Re: Is analyze_new_cluster.sh still useful?

From: Jeff Janes <jeff(dot)janes(at)gmail(dot)com>
To: Andres Freund <andres(at)2ndquadrant(dot)com>
Cc: Tom Lane <tgl(at)sss(dot)pgh(dot)pa(dot)us>, Christoph Berg <christoph(dot)berg(at)credativ(dot)de>, PostgreSQL Hackers <pgsql-hackers(at)postgresql(dot)org>
Subject: Re: Is analyze_new_cluster.sh still useful?
Date: 2014-06-18 19:51:52
Message-ID: CAMkU=1wOkAzO+s_68iU1DN+3ZkX3=SFrjzaEMZEwuKETUw9sGA@mail.gmail.com
Views: Raw Message | Whole Thread | Download mbox | Resend email
Thread:
Lists: pgsql-hackers

On Wed, Jun 18, 2014 at 10:58 AM, Andres Freund <andres(at)2ndquadrant(dot)com> wrote:
> On 2014-06-18 13:54:16 -0400, Tom Lane wrote:

>> I think we're not on the same page.
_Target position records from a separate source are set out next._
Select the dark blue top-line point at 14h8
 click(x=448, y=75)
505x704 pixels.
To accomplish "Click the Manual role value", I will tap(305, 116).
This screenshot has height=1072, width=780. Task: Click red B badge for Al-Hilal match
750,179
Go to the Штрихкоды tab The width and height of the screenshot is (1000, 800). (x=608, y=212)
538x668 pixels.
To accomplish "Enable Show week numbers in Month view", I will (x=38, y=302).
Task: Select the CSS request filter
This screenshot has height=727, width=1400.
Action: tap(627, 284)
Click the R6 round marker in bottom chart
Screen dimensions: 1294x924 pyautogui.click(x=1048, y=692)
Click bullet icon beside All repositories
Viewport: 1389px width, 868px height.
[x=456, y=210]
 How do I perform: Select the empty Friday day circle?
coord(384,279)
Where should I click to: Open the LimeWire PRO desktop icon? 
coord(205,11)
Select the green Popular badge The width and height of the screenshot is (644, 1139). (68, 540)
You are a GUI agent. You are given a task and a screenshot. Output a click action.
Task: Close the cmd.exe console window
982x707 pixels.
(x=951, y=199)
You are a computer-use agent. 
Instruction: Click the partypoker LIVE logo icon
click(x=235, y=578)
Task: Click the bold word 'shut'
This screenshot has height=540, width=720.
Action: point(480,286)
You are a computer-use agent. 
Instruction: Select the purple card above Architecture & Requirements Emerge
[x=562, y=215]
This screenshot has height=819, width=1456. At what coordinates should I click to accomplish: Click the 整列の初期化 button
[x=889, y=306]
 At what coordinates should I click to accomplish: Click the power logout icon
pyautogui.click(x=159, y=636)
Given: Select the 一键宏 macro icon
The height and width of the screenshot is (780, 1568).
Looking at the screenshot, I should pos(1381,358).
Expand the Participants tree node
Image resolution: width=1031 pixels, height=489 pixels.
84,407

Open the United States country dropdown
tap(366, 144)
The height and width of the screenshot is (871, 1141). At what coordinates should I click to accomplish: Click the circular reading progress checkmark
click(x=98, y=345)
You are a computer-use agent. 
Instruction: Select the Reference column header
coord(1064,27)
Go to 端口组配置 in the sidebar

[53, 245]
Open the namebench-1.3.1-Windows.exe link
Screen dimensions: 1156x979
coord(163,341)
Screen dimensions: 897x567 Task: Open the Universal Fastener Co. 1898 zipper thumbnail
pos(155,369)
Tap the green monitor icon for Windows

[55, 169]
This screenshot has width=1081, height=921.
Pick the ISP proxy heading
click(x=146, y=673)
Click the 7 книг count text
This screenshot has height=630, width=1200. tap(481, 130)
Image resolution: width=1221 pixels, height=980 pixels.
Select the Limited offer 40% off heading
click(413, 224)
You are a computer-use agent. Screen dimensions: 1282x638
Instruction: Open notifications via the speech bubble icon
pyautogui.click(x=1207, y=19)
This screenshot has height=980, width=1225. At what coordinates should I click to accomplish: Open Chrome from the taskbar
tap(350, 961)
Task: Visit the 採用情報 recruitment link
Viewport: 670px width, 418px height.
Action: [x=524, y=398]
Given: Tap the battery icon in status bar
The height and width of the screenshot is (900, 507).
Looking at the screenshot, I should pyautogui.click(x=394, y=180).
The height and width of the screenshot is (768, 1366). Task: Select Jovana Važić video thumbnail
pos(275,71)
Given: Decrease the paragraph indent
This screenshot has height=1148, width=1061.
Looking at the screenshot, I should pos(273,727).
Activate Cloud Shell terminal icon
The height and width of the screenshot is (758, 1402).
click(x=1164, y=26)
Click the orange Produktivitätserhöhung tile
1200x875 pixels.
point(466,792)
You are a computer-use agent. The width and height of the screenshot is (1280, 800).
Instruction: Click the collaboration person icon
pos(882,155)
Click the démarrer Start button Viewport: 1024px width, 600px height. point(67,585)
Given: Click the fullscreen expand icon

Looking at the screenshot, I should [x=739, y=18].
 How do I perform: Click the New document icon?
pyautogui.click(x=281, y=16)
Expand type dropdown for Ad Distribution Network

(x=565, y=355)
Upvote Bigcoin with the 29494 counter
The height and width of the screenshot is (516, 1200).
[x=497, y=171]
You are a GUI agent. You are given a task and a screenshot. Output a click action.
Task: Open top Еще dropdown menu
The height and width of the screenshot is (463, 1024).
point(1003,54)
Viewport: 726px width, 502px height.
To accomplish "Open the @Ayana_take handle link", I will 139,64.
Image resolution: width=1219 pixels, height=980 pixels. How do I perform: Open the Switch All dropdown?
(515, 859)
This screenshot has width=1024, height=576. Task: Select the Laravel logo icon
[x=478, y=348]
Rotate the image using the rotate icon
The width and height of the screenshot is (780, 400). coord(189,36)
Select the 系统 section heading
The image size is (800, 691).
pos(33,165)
My point is that someone might want
>> to automate the whole sequence: stop old postmaster, run pg_upgrade, start
>> the updated postmaster normally (hence it *is* open for business), kick
>> off the analyze runs. If you're concerned about minimal downtime you
>> would not want to be waiting around for the admin to issue a perfectly
>> predictable series of commands.
>
> Oh, yea. Definitely. I think that's what I've seen happen in pretty much
> *all* usages of pg_upgrade.

I think it is a popular way to do it not because it is a particularly
good way, but because the better alternatives are not readily
available.

If your database needs statistics badly enough that you want to do a
coarse pre-pass with default_statistics_target=1, why would you want
that pass to be done on an open database? Surely you don't want 100
open connections all doing giant seq scans (that should be single-row
look up, but without stats they are not) competing with the analyze.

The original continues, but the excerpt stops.